Conventional SOI IC chips, independent on how the SOI material is prepared, has one starting silicon thickness. The silicon thickness is determined by the specific silicon device to be built. For example, for so-called partially-depleted CMOS devices, the silicon layer thickness should be thick enough, typically on the order of about 100 to about 300 nm, such that there is always a non-depleted quasi-neutral silicon region left beneath the CMOS device channel region, or in the CMOS “device substrate”. However, for so-called fully depleted CMOS devices, the silicon layer thickness should be thin enough, typically on the order of about 10 to about 150 nm, such that the “device substrate” beneath the gate region is normally depleted of mobile carriers and there is no quasi-neutral region left beneath the CMOS device channel region.
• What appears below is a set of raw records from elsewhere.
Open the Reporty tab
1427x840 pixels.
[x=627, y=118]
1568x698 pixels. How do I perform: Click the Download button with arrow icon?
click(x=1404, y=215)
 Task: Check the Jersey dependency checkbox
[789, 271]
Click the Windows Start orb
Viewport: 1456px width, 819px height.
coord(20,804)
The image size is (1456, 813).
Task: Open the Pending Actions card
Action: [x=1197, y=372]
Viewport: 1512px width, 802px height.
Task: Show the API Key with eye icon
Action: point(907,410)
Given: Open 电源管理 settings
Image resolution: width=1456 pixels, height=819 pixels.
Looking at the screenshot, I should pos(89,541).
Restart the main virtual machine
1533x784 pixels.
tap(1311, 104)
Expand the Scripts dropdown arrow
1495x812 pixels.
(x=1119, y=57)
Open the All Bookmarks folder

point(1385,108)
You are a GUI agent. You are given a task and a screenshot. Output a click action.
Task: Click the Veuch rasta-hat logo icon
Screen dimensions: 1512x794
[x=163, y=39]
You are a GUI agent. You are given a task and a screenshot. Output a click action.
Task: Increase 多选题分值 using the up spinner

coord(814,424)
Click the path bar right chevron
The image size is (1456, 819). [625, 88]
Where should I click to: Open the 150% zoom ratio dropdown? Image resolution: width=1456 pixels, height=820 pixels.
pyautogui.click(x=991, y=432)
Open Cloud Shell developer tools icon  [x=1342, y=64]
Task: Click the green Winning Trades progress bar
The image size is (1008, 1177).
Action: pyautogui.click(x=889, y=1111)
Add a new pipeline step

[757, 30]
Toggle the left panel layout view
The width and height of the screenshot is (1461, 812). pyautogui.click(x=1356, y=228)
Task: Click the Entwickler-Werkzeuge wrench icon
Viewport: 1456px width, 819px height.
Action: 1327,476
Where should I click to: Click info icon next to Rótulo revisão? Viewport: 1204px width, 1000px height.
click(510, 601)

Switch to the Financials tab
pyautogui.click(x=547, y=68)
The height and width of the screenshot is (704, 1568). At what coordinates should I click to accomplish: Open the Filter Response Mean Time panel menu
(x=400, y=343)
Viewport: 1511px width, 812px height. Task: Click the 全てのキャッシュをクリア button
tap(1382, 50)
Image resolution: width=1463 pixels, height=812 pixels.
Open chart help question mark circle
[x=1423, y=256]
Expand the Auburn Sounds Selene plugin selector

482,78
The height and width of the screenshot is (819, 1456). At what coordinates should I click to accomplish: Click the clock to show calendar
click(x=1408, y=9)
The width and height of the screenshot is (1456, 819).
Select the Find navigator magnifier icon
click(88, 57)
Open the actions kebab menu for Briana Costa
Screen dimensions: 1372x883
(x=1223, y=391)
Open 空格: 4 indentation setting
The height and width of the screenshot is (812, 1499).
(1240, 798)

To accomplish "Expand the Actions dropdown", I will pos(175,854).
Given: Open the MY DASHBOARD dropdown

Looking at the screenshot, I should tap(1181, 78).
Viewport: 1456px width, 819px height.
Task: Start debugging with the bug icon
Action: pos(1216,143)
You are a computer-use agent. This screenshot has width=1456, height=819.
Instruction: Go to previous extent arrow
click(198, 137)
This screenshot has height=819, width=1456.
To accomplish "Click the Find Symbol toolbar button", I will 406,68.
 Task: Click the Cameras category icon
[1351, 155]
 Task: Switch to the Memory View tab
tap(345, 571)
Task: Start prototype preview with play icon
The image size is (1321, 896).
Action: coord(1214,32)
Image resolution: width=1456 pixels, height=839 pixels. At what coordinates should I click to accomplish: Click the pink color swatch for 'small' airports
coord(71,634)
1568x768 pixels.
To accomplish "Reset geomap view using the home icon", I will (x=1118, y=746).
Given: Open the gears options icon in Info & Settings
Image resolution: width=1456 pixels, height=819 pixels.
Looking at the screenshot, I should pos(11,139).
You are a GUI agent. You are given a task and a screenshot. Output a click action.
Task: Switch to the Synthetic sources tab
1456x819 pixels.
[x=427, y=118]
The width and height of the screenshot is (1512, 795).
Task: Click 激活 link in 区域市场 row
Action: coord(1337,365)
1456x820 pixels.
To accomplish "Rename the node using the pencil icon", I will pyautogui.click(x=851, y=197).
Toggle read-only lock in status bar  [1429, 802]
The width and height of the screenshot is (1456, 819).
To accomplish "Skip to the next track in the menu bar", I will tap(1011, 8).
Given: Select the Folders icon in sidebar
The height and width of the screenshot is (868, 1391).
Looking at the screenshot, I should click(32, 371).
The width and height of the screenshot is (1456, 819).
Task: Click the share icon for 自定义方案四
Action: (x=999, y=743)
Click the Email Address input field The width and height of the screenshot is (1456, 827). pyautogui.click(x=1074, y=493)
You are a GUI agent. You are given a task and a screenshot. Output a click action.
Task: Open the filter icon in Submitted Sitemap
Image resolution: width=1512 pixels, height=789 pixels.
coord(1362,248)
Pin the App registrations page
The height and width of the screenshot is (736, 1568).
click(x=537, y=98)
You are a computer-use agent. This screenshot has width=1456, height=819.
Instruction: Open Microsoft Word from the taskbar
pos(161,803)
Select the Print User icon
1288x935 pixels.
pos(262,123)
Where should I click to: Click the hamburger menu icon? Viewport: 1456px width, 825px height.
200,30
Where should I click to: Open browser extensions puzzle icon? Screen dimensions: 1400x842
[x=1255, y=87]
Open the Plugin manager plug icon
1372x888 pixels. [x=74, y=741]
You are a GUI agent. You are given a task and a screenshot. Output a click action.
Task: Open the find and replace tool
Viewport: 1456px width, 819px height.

One serious limitation with conventional single-thickness SOI material is that it is not suitable for building several kinds of silicon devices, or silicon devices for different applications, on the same chip. For example, high-speed digital CMOS usually uses a relatively thin Si layer, while analog CMOS prefers a thicker. Si layer. In fact, for precision analog circuits, it is preferred to have the silicon layer thick enough to provide a convenient device substrate contact in order to avoid undesirable floating-body effects associated with SOI MOSFET devices without device substrate contact. Moreover, bipolar devices may require an even thicker silicon layer in order to accommodate the three vertical device regions, namely the emitter, the base and the collector.
In view of the above, there is a need for providing SOI IC chips in which the top Si-containing layer of the SOI wafer has regions of variable thickness. By providing regions of different thickness on the same Si layer, a SOI wafer suitable for integrating various types of silicon devices on the same SOI chip can be obtained. That is, it also permits “system on an SOI chip” to be realized.